Veggie Garden was first planted in 1997 as a vegetarian-vegan concept and has seen five owners since then. As a patron, Vidheecharoen had watched them all come and go before buying the restaurant last August. On top of owning and operating the restaurant, she works as a pharmacist and a professor at Richland Community College. She claims that many of her patients have needed her less as they started following vegetarian and vegan diets, but she wanted to help them along in their lifestyle.
“I could go and talk to people all day long about vegan and vegetarian, but I don’t have anything to show them. I think this restaurant is a really good example of how vegan food can be. It’s not rabbit food, we’re not serving salads. Because that’s what everyone thinks, right? ‘You’re vegan? Here, eat a salad!’ I don’t want a salad; I need something a little more in that salad! So the restaurant was an extension of what I already do at the pharmacy.”
For the first time ever Veggie Garden is benefitting from having a professionally trained chef to cook their Cantonese-style cuisine. Chef Jimmy Leung was trained in Hong Kong as an apprentice to a master chef. His 35 years of cooking experience started at the age of 18.
“He still calls his teacher his master. So we’re benefiting from these old, long-running recipes that he’s brought over from Hong Kong. It’s been really good. We’re really pleased with his cooking.”
The ‘meat’ at Veggie Garden is made of soy and wheat. While they currently do not use seitan, Vidheecharoen says she wants to start using it since it is something easily made in the kitchen. “If we’re making it, I know exactly what’s in it,” she adds.
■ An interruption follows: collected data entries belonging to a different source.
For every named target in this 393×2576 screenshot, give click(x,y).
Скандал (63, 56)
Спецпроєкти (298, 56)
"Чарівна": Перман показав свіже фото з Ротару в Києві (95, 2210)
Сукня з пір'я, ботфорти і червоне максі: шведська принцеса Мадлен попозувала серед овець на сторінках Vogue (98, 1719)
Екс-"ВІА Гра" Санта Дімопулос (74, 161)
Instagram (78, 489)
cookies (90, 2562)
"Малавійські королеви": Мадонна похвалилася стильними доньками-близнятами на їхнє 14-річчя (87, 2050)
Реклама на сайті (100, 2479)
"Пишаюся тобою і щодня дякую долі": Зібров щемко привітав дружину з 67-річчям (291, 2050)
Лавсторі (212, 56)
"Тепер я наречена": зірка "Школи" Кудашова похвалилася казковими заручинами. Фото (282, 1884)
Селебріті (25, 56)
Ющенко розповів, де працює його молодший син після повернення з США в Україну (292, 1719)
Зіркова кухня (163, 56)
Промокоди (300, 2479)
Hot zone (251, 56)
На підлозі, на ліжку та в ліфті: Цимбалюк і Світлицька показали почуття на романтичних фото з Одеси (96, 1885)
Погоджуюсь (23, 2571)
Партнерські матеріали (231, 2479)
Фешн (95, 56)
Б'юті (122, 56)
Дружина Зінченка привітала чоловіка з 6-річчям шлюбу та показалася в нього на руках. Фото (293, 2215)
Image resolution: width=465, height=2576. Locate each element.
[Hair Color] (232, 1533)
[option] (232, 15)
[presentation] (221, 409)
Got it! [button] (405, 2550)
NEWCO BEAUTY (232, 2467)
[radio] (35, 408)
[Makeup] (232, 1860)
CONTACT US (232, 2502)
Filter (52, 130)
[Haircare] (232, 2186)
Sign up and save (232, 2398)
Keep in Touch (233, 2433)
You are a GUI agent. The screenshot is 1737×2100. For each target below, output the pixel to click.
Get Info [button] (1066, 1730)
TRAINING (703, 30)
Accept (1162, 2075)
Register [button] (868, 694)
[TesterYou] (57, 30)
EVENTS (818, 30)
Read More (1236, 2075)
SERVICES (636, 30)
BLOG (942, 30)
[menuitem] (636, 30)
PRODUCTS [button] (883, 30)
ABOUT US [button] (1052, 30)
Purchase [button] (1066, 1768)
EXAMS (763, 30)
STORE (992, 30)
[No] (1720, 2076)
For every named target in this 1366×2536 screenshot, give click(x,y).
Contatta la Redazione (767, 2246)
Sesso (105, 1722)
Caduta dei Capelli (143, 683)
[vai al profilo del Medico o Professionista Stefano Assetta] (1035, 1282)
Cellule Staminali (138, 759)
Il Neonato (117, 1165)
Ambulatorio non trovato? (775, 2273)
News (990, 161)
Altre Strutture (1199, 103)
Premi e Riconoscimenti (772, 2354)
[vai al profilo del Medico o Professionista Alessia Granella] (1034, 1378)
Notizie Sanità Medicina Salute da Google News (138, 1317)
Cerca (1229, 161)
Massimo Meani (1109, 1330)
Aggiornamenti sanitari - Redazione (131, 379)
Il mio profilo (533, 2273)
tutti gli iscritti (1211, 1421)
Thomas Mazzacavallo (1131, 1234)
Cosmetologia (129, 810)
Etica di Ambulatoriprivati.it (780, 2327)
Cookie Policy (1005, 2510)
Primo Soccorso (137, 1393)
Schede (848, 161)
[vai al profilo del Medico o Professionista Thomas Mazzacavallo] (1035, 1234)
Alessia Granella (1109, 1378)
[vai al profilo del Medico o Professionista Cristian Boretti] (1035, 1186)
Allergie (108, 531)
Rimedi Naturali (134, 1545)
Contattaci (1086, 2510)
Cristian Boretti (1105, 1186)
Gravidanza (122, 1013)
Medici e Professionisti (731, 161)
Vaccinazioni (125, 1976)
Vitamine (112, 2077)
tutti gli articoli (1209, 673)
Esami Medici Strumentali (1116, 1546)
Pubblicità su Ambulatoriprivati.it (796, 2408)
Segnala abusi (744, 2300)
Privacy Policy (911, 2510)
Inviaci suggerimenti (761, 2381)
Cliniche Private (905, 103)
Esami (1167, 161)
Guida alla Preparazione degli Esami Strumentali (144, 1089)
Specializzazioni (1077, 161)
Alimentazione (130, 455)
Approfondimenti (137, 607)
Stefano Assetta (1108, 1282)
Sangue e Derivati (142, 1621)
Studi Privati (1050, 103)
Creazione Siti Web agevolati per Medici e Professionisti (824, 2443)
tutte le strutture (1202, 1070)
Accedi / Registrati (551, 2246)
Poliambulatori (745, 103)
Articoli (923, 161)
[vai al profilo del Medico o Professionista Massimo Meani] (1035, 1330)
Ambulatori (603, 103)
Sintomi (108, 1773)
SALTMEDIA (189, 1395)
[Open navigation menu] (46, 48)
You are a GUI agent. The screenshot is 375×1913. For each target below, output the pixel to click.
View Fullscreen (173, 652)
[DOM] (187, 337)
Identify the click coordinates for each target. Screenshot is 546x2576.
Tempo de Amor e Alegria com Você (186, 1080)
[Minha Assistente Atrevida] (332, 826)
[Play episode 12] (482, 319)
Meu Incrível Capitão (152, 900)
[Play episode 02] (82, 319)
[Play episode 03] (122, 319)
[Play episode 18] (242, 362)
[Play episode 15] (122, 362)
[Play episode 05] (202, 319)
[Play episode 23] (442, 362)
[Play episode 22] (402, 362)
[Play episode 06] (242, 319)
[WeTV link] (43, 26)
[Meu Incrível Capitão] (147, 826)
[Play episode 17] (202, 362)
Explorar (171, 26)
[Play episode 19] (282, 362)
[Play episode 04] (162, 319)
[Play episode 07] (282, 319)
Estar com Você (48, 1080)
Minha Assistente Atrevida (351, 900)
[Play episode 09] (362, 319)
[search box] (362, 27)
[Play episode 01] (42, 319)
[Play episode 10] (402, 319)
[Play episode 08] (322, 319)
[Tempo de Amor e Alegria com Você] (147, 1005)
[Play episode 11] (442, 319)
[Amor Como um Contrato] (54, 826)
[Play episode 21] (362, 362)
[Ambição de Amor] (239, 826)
All of the sauces are made in-house. While the meats are usually shipped from Taiwan, where vegetarians and vegans are numerous enough to form a voting block, the restaurant’s vegetables are sourced as locally as possible, sometimes even bartered for with customers. When asked which of the restaurants 100 or so entrées she enjoyed, she said that the salt and pepper reminded her most of her past meat and potato indulgences.
“We slice the ‘meat’ into slices and then they stir fry it with red pepper, black pepper, salt and lemongrass. It’s a really simple dish. It’s super delicious and our meat-eating customers go crazy for it.”
Every vegan has his or her vice and for those with a sweet tooth, there are root beer floats, thai teas and gels. The root beer is made with a soy ice cream and the gels are even more interesting. They are a traditional Asian dessert made with some of the same ingredients in a biologist’s petri dish.
Unfamiliar vegan meats may sometimes seem like they started out in a petri dish, but the reality is that these foreign foods are made out of a few incredibly versatile ingredients—ingredients that are easy to grow right here in Texas. In Texas, cattle and soybean, meat-eater and vegan all stand on common ground. The question posed by Veggie Garden is to think about what we choose to use it for.